▸ Data extracted from a collection
+++++

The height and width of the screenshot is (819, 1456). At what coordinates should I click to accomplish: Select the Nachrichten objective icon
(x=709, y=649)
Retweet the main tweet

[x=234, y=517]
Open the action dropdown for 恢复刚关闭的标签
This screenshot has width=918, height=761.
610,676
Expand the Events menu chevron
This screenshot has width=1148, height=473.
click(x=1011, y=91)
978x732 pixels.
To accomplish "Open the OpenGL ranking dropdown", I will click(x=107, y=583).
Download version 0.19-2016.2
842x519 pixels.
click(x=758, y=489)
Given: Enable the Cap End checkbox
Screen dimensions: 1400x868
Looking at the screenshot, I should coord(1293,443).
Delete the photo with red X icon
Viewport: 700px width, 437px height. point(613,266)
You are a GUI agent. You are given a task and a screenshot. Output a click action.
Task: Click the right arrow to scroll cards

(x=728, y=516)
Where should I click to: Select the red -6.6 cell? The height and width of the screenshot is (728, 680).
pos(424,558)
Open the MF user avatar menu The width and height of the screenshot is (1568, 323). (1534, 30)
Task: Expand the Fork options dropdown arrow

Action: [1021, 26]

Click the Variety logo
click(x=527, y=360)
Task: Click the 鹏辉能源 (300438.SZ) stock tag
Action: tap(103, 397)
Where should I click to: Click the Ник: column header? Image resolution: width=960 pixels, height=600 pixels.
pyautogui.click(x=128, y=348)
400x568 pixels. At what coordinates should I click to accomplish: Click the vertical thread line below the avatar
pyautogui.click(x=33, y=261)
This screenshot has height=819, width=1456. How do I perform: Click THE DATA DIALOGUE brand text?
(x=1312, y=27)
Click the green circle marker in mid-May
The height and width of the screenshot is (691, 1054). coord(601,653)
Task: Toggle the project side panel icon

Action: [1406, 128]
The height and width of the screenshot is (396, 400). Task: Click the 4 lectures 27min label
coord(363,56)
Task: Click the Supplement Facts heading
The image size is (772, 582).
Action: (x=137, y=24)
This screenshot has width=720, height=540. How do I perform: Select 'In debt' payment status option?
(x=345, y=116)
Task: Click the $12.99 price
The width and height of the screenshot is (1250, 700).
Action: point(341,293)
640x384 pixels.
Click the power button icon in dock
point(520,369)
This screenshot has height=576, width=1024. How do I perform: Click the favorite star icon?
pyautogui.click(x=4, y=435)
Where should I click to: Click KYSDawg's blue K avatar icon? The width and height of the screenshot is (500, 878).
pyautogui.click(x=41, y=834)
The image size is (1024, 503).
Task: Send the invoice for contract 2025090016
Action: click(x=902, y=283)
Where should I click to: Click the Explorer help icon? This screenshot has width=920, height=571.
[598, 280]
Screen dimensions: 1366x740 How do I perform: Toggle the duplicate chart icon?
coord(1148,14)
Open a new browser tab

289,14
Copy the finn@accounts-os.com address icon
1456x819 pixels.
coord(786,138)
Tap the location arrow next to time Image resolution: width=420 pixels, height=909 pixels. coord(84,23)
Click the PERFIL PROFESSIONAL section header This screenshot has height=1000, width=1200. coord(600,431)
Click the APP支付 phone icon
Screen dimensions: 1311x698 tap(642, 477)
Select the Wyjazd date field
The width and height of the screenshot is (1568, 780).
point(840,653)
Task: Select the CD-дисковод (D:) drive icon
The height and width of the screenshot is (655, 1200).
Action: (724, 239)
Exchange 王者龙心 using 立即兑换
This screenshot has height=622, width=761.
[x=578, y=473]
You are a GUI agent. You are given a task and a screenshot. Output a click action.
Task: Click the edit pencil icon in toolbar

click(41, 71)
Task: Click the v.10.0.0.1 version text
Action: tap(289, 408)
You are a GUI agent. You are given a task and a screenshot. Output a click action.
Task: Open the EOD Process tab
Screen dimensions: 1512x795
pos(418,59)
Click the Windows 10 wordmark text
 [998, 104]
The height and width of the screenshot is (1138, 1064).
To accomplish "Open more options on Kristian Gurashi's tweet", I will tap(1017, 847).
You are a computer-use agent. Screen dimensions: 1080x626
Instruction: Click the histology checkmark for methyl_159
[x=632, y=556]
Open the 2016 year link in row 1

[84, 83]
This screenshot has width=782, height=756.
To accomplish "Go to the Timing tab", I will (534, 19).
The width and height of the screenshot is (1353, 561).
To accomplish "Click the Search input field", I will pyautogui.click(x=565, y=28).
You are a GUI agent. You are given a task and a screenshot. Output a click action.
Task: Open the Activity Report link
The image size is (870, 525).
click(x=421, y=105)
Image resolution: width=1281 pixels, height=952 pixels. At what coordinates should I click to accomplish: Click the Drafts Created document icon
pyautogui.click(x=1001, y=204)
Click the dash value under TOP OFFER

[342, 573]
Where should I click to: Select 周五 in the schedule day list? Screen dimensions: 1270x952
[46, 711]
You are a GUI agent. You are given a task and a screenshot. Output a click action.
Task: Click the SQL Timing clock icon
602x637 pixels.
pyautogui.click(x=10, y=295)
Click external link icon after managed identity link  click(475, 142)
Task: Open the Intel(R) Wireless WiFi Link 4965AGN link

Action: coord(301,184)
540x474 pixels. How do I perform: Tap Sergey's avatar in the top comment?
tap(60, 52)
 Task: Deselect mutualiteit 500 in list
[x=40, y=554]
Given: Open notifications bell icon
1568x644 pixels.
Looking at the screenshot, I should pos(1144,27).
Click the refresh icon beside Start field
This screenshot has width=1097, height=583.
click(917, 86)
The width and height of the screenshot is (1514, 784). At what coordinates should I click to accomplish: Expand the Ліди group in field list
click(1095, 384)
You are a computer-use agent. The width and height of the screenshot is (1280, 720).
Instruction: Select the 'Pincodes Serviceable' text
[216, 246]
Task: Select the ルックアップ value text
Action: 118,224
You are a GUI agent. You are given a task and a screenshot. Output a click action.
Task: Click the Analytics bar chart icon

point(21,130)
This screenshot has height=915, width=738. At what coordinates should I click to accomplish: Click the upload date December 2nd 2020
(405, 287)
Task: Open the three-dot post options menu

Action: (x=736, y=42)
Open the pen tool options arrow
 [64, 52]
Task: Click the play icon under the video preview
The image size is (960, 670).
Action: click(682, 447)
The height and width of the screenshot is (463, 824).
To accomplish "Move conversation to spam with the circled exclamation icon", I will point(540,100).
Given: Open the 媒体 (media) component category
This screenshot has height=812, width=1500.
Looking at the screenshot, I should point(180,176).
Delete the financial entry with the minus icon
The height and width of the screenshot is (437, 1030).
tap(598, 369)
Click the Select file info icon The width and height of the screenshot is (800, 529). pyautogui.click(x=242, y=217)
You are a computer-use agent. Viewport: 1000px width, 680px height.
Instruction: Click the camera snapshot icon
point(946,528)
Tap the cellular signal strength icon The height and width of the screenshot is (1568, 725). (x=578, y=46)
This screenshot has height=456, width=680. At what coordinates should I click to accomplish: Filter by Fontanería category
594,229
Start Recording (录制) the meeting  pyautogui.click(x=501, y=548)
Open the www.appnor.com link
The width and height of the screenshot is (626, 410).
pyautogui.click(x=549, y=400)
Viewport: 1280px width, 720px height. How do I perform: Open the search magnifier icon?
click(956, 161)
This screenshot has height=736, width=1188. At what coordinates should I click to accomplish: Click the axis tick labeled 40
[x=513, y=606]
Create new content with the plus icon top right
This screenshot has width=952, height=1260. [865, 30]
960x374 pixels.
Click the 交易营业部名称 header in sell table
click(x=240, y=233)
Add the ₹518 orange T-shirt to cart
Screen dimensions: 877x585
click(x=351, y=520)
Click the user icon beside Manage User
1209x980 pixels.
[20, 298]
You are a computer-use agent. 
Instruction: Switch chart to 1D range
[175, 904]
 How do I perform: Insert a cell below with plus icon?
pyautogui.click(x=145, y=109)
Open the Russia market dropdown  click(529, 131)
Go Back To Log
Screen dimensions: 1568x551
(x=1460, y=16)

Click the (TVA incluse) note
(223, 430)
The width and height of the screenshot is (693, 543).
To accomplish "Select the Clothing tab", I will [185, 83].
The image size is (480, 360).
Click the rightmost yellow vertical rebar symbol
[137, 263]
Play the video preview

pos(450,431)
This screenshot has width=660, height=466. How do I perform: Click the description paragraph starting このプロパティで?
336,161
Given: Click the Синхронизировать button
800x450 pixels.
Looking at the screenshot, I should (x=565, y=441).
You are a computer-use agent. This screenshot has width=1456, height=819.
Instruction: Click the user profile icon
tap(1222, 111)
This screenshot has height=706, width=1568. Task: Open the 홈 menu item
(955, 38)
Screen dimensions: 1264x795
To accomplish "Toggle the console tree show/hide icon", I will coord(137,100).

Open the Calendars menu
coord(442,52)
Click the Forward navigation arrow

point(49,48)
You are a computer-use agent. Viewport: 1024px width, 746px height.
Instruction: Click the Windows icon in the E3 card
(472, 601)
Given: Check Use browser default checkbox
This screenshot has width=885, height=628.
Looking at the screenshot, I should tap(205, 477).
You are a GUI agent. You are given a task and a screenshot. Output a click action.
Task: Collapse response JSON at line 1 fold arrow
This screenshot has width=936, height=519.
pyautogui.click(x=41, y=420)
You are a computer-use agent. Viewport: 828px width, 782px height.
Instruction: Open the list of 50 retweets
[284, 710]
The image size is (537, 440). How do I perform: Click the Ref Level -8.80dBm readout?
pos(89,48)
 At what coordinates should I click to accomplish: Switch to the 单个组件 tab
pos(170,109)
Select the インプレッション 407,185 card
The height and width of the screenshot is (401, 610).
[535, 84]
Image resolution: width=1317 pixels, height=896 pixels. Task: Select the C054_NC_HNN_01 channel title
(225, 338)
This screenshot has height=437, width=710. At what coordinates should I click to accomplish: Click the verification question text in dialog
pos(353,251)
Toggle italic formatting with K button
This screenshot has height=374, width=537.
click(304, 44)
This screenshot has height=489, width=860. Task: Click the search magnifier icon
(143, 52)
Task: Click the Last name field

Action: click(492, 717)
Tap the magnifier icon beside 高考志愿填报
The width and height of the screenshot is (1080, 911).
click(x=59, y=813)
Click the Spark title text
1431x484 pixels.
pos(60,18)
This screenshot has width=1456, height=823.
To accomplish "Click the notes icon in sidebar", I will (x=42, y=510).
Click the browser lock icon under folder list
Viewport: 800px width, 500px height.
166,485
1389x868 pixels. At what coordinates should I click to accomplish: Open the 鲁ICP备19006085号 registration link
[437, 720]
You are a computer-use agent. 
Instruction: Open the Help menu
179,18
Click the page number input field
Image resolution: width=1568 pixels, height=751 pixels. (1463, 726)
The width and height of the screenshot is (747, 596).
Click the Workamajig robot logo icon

+++++

▸ WHAT YOU HAVE TO DO
Among the records above, repeat exactly the line with "Click the refresh icon beside Start field", the line with "You are a computer-use agent. The", and every line in between, and only those.

▸ ANSWER TO THE EXERCISE
Click the refresh icon beside Start field
This screenshot has width=1097, height=583.
click(917, 86)
The width and height of the screenshot is (1514, 784). At what coordinates should I click to accomplish: Expand the Ліди group in field list
click(1095, 384)
You are a computer-use agent. The width and height of the screenshot is (1280, 720).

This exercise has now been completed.